Your assignment: Copy the listing exactly, leaving out every picture.
----------------------------------------
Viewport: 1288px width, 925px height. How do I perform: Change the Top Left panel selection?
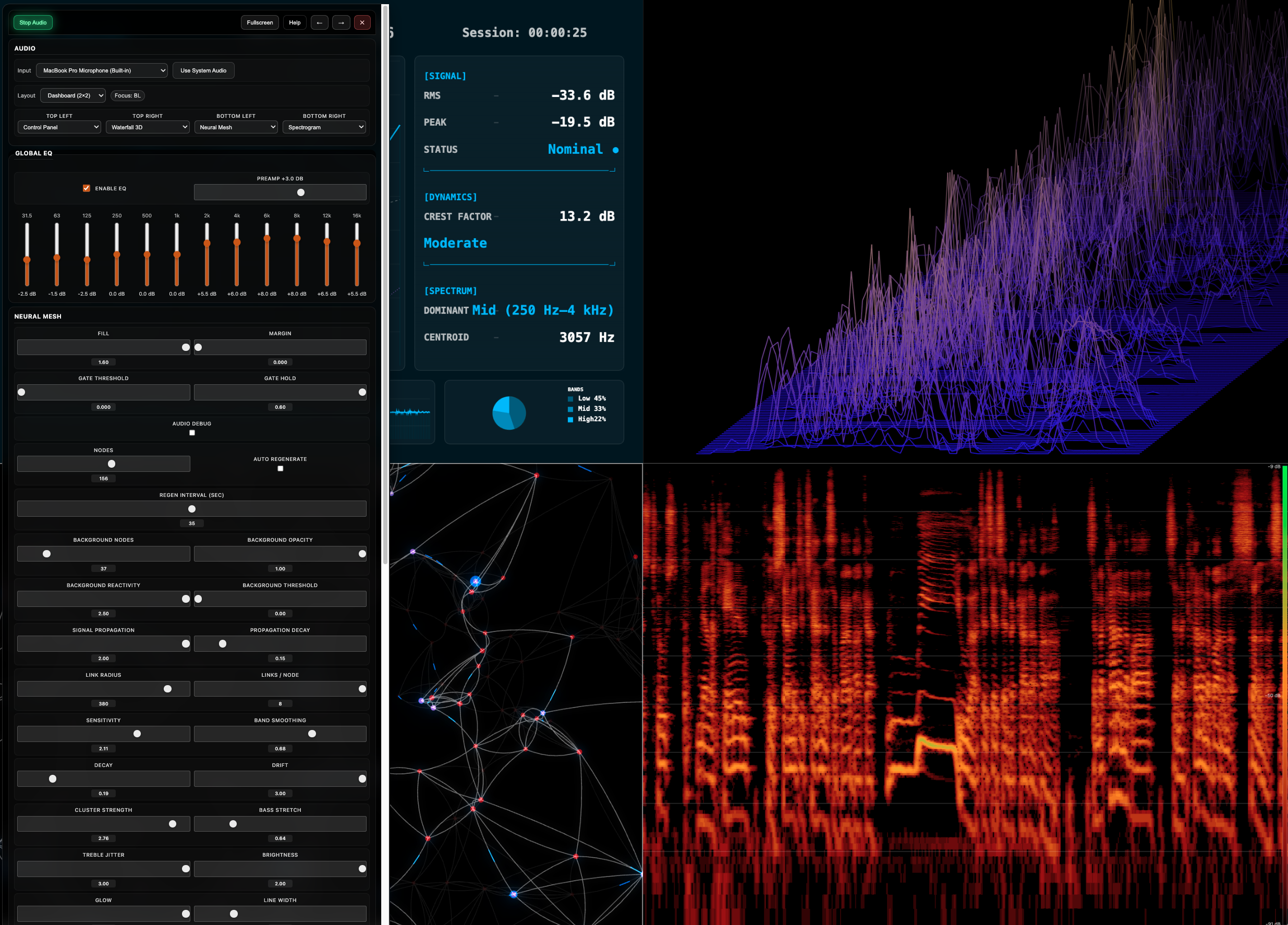pos(59,127)
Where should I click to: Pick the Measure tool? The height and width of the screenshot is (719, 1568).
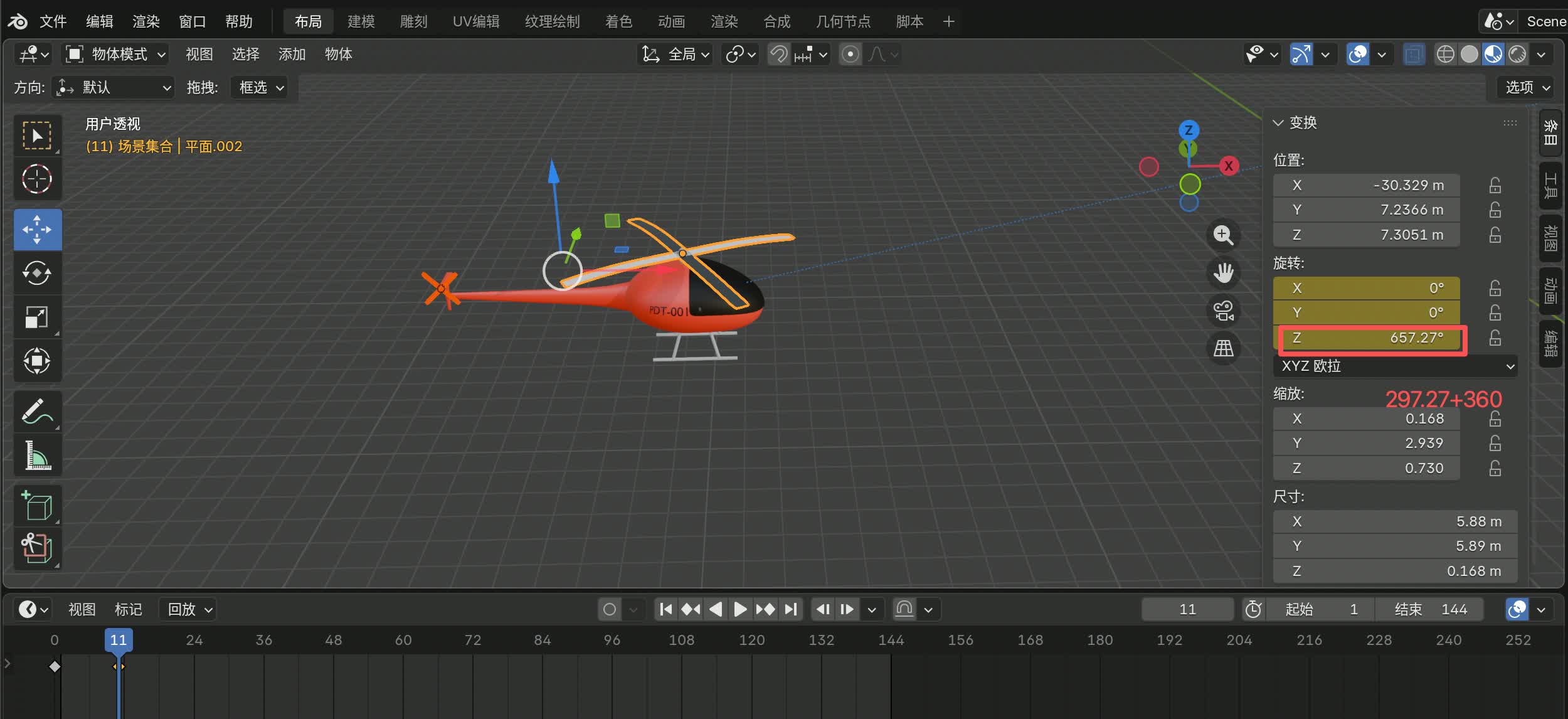coord(37,455)
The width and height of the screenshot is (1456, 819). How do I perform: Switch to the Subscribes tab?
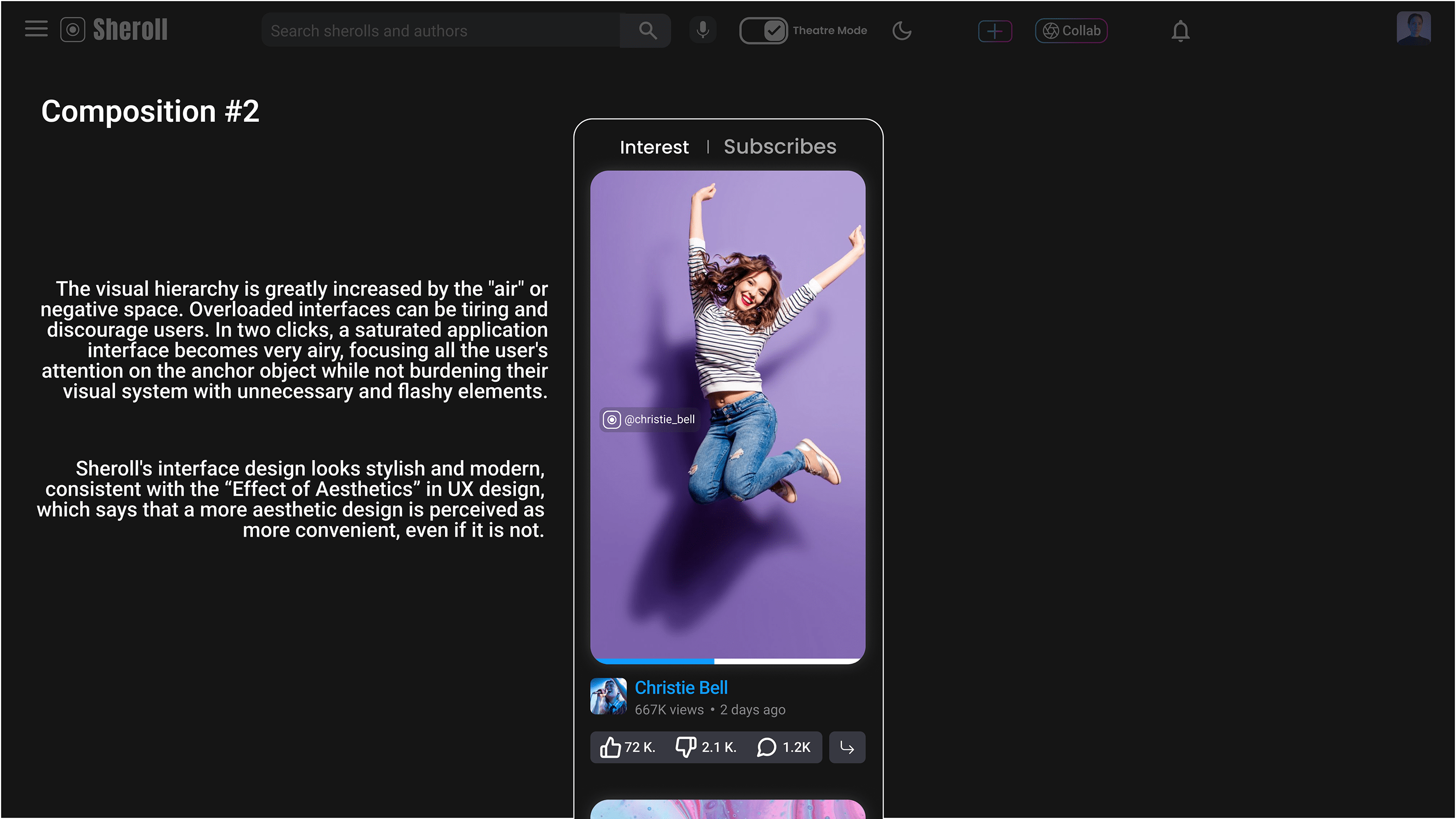tap(779, 147)
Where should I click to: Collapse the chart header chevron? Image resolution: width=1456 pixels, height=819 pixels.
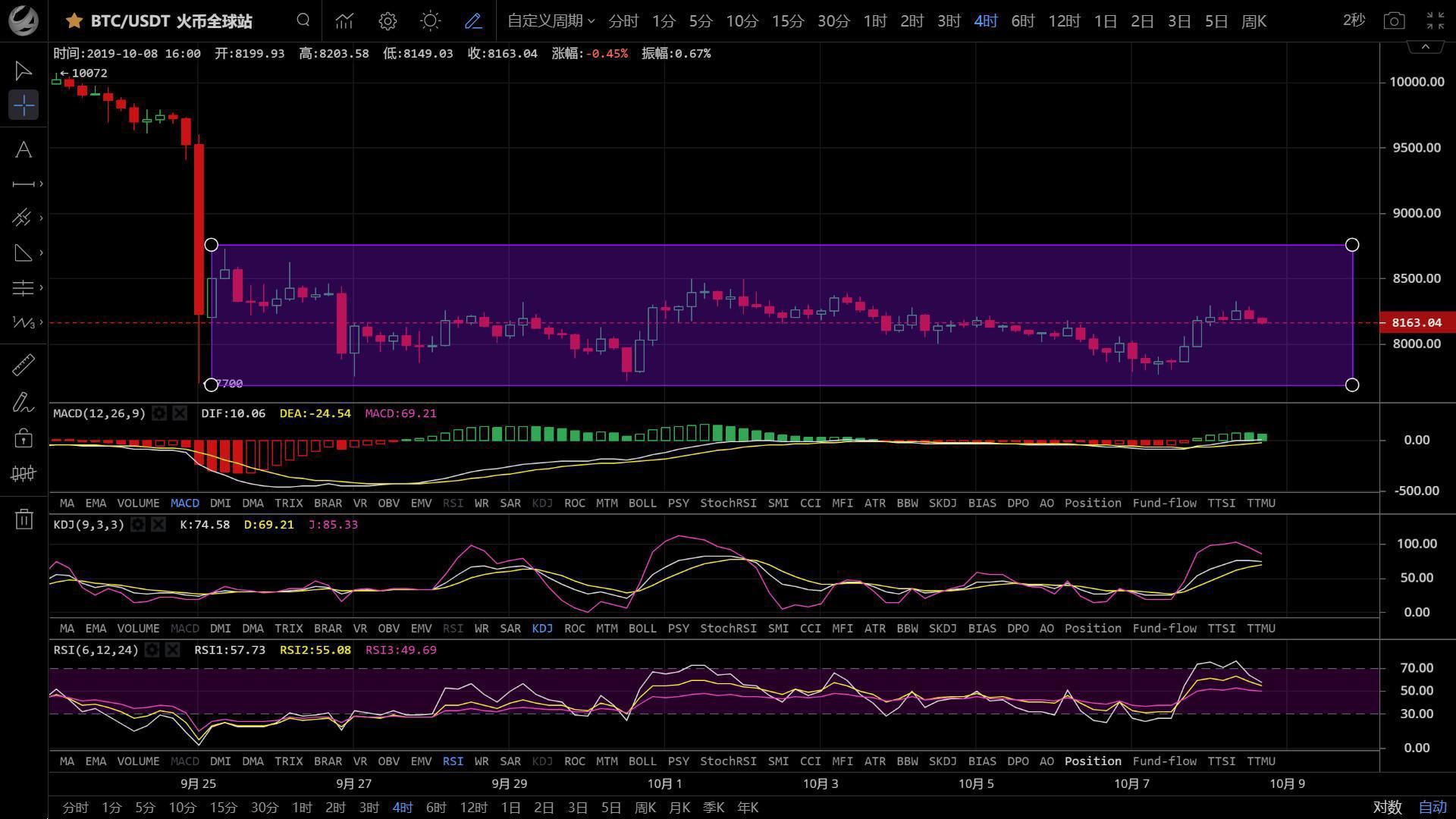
----------------------------------------
Task result:
Viewport: 1288px width, 925px height. How do I perform: Change the Top Left panel selection?
pos(59,127)
Where should I click to: Pick the Measure tool? The height and width of the screenshot is (719, 1568).
coord(37,455)
The width and height of the screenshot is (1456, 819). How do I perform: Switch to the Subscribes tab?
tap(779, 147)
Where should I click to: Collapse the chart header chevron? Image resolution: width=1456 pixels, height=819 pixels.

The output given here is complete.